Nous sommes bien d'accord : cela est trop ! Mais c'est secondaire, et la remise en ordre se fait progressivement. D'autant  que chaque blog est fait pour intéresser (j'espère) des amis particuliers : les questions de bonnes pratiques en science ne sont pas pour les mêmes amis que les questions de communication scientifique, par exemple.

Ce qui est plus grave, c'est que je m'aperçois aujourd'hui que certains billets sont bien trop négatifs ! Par exemple, les billets consacrés aux bonnes pratiques en science sont excessivement moralisateurs. Pour un tel sujet, où je sais que des amis craignent que  les réflexions ne se transforment en lois assorties de sanction, il importe de bien présenter les propositions comme des possibilités de tendre vers la perfection sans y prétendre, et dans la joie !
Pour les billets de blog "politiques", je vois  que j'exprime parfois un mécontentement. Ce n'est pas utile, cherchons plutôt à améliorer, par des propositions. Que faire des pisse vinaigre qui nous empêtrent un peu ? Rabelais avait résolu d'en rire. La carricature est une solution... mais faut-il prendre du temps à réagir  ? C'est bien trop d'honneur, et je viens de comprendre que la meilleure lutte contre la bêtise, c'est la promotion de la beauté, de l'intelligence, de l'enthousiasme !
L'idée du blog de Pour la Science, elle, était d'emblée positive, puisque le blog était fondé sur des "catégories prédéfinies d'enthousiasmes". Ca, c'est bon !

Ma bonne résolution, c'est donc de me cantonner à des catégories positives.

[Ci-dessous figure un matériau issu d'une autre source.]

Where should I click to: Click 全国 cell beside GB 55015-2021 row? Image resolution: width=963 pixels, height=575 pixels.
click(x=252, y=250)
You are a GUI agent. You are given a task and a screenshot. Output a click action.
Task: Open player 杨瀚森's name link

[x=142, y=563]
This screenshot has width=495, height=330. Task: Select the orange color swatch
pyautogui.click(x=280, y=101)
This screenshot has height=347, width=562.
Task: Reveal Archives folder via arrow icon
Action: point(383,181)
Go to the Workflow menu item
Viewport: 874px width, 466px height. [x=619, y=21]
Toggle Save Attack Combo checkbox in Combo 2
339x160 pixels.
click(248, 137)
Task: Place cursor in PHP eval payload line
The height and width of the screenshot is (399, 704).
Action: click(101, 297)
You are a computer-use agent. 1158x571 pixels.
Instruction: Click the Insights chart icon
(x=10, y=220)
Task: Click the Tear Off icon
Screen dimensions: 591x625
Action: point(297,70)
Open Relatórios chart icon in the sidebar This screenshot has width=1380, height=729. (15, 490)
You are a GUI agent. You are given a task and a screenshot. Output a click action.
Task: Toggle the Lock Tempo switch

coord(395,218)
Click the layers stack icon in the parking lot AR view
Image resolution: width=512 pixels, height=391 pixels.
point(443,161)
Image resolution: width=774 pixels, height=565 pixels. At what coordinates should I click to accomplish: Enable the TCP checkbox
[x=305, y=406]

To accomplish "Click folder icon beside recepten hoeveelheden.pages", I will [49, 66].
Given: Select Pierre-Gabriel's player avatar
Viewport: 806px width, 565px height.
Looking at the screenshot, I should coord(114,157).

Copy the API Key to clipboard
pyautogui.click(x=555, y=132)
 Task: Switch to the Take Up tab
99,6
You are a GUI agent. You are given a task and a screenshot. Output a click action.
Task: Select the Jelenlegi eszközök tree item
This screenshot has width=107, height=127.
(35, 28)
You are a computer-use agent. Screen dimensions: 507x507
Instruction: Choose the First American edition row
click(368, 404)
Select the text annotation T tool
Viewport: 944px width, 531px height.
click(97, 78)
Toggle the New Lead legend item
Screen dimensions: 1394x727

Lesquelles ?
Les bonnes pratiques en science : bien fait, ce blog est sans doute utile.
Vive les  sciences de la nature : j'ai renommé cela "épistémologie", mais l'idée demeure, très positive.
Les merveilleuses applications des  sciences ? Jamais on ne dira assez à nos jeunes amis que le métier d'ingénieur, fait avec intelligence, activité et éthique, est extraordinaire !
La connaissance par la lorgnette de la gourmandise : oui, une belle façon d'aller de l'avant.
Les questions sont des promesses de réponses : c'est bien ce que l'on demande à un intellectuel, non ?
La beauté est dans l'oeil de celui qui regarde : là, on est immédiatement positif !
J'ai lu pour vous un livre merveilleux : ah, le partage des émotions, cela nous fait bien humain.
Apprendre ! : quelle question ! Elle mérite certainement que l'on s'y arrête un peu, que l'on analyse.

Et, pour conclure, je crois que j'ai compris quelque chose d'important, qui a de nouveau un rapport au Ragnarok, cette fin du monde des dieux, contre laquelle Wotan et ses guerriers combattent les géants, à partir du Valhalla : la meilleure  façon de combattre, c'est de construire.